▶ [TASK SET]
(a) Using the PyTorch dataset snippet, decide whether each statement agrees with it: (i) the transformation pipeline includes a random rotation of 20; (ii) the test dataset is downloaded again from the Toronto URL; (iii) the training dataset holds 10000 items. Answer yes or no for each and quote the deciding words.
(b) Copy these lines of the records exactly, beginning at the line that has "The image size is (896, 704)." and continuing through the end of the records, both ends included. Leave the pictures out.

▶ [TEXT BLOCK]
--------

Create a transformation pipeline:

In [30]:
transformations = transforms.Compose([
    transforms.RandomHorizontalFlip(),
    transforms.RandomRotation(20),
    transforms.ToTensor(),
    transforms.Normalize((0.5, 0.5, 0.5),(0.5, 0.5, 0.5))
])

Use the datasets module to create the training dataset:

In [31]:
train_data = datasets.CIFAR10('CIFAR10', train=True, download=True, transform=transformations)

Downloading https://www.cs.toronto.edu/~kriz/cifar-10-python.tar.gz to CIFAR10/cifar-10-python.tar.gz


  0%|          | 0/170498071 [00:00<?, ?it/s]

Extracting CIFAR10/cifar-10-python.tar.gz to CIFAR10


In [32]:
test_data = datasets.CIFAR10('CIFAR10', train=False, download=True, transform=transformations)

Files already downloaded and verified


In [33]:
len(train_data), len(test_data)

(50000, 10000)

--------

▶ [Screen grounding examples]
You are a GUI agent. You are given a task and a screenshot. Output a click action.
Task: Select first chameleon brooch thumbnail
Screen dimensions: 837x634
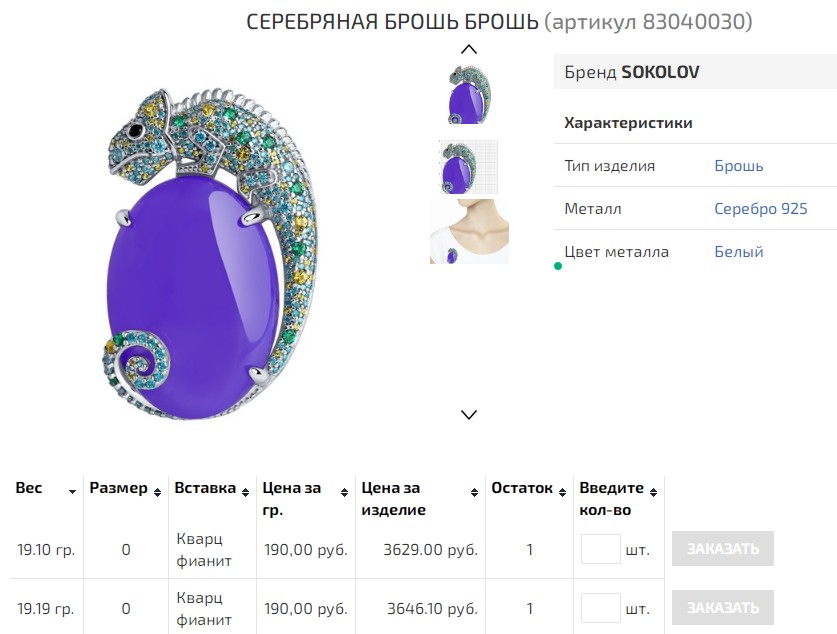(469, 94)
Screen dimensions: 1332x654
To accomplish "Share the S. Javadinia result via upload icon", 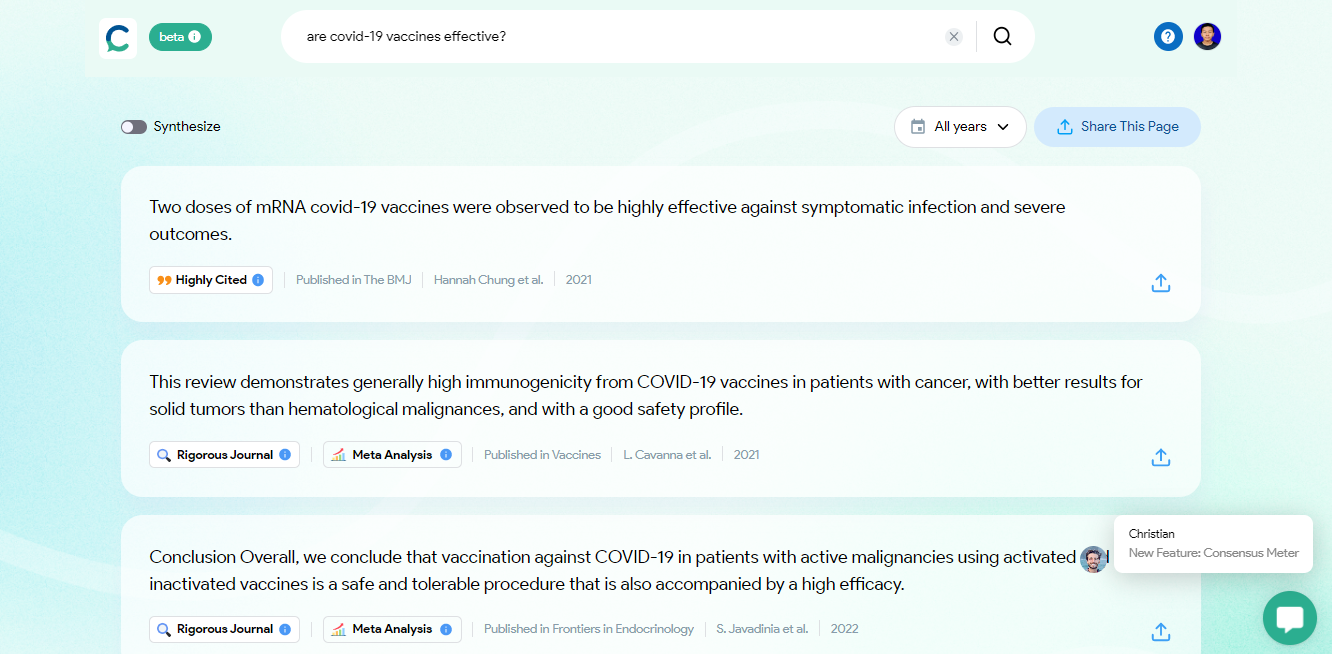I will 1160,632.
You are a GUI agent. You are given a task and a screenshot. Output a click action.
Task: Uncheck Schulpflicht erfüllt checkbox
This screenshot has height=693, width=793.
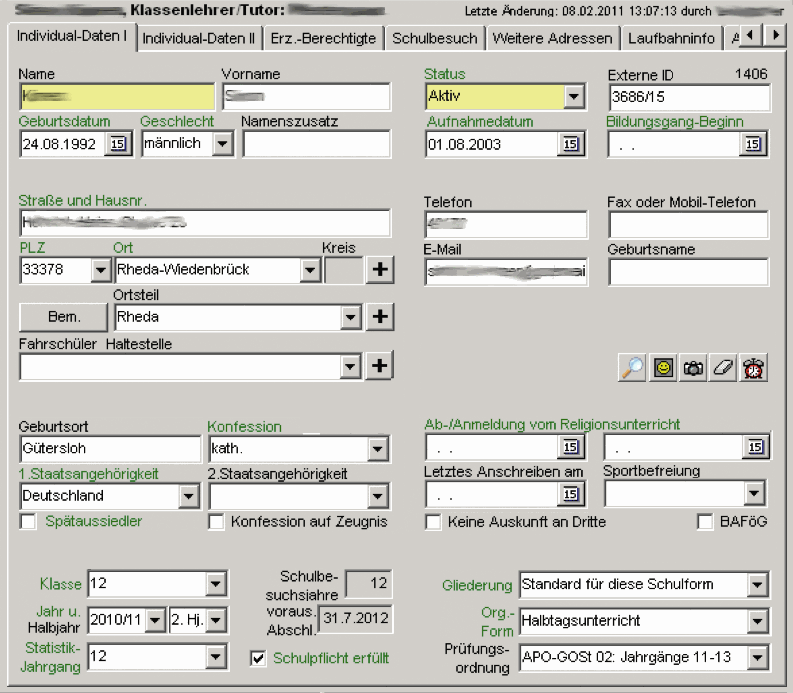[258, 658]
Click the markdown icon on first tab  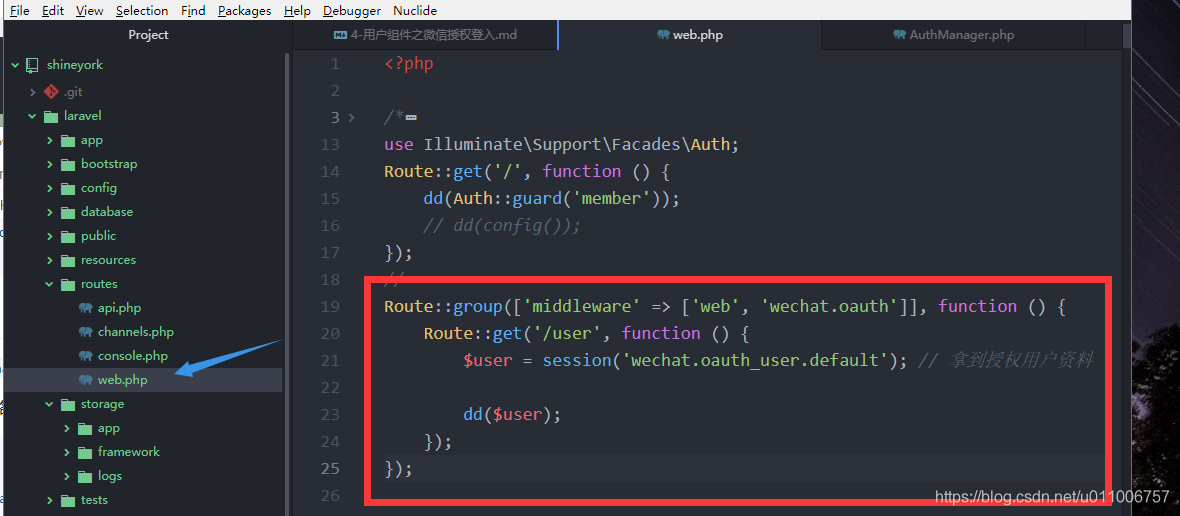tap(339, 35)
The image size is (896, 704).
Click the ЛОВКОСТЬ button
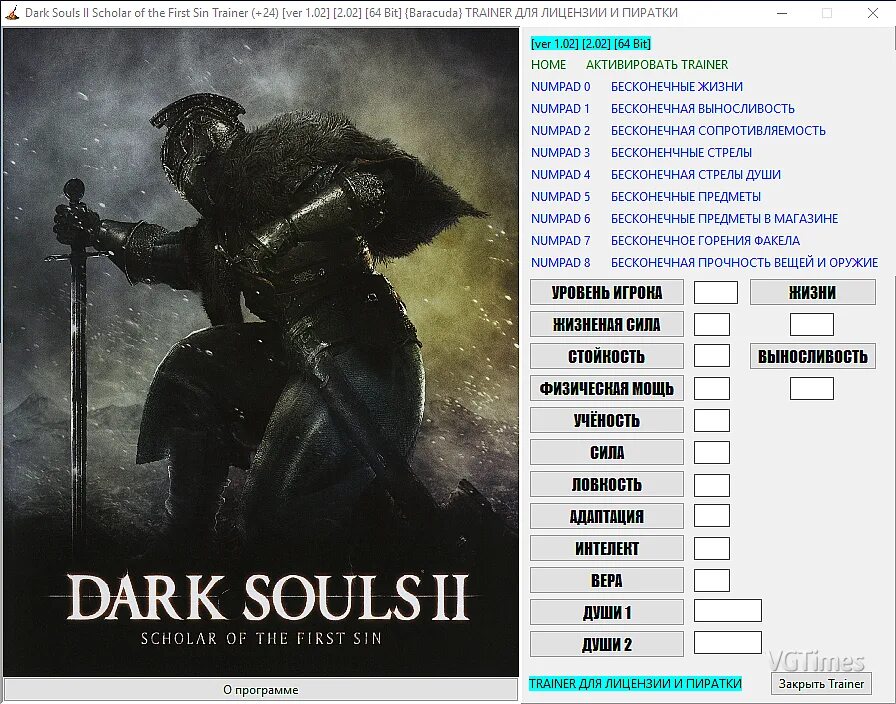[x=606, y=484]
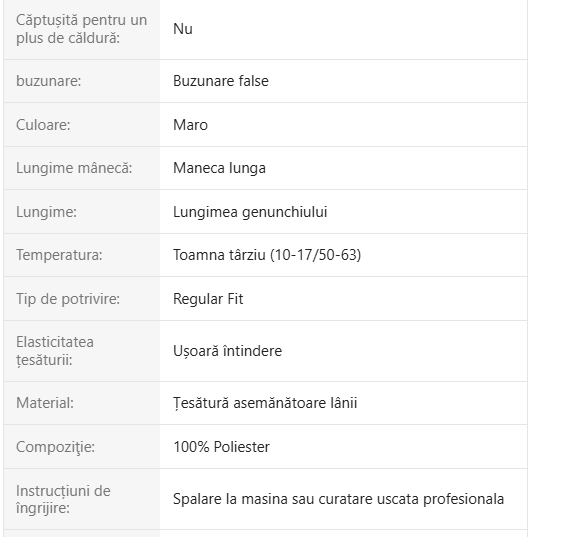Click the 'Elasticitatea țesăturii:' label
The image size is (573, 537).
(55, 351)
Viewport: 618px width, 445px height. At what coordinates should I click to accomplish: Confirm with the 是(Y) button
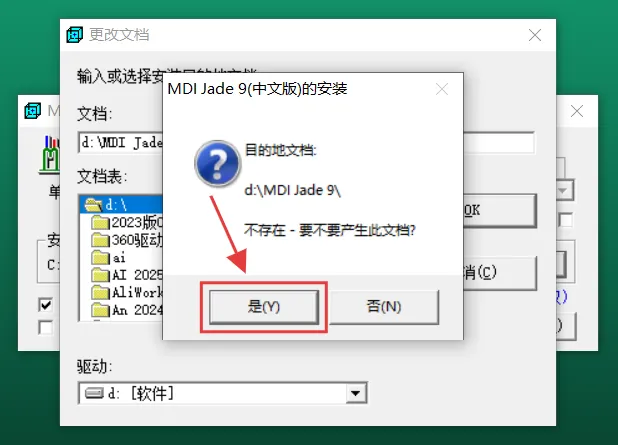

--------

▶ [TASK ANSWERS]
(a)
(i) Yes: "transforms.RandomRotation(20)"
(ii) No: "Files already downloaded and verified"
(iii) No: "len(train_data), len(test_data)" gives "(50000, 10000)"

(b)
The image size is (896, 704).
Click the ЛОВКОСТЬ button
[x=606, y=484]
Click the 'Elasticitatea țesăturii:' label
The image size is (573, 537).
(55, 351)
Viewport: 618px width, 445px height. At what coordinates should I click to accomplish: Confirm with the 是(Y) button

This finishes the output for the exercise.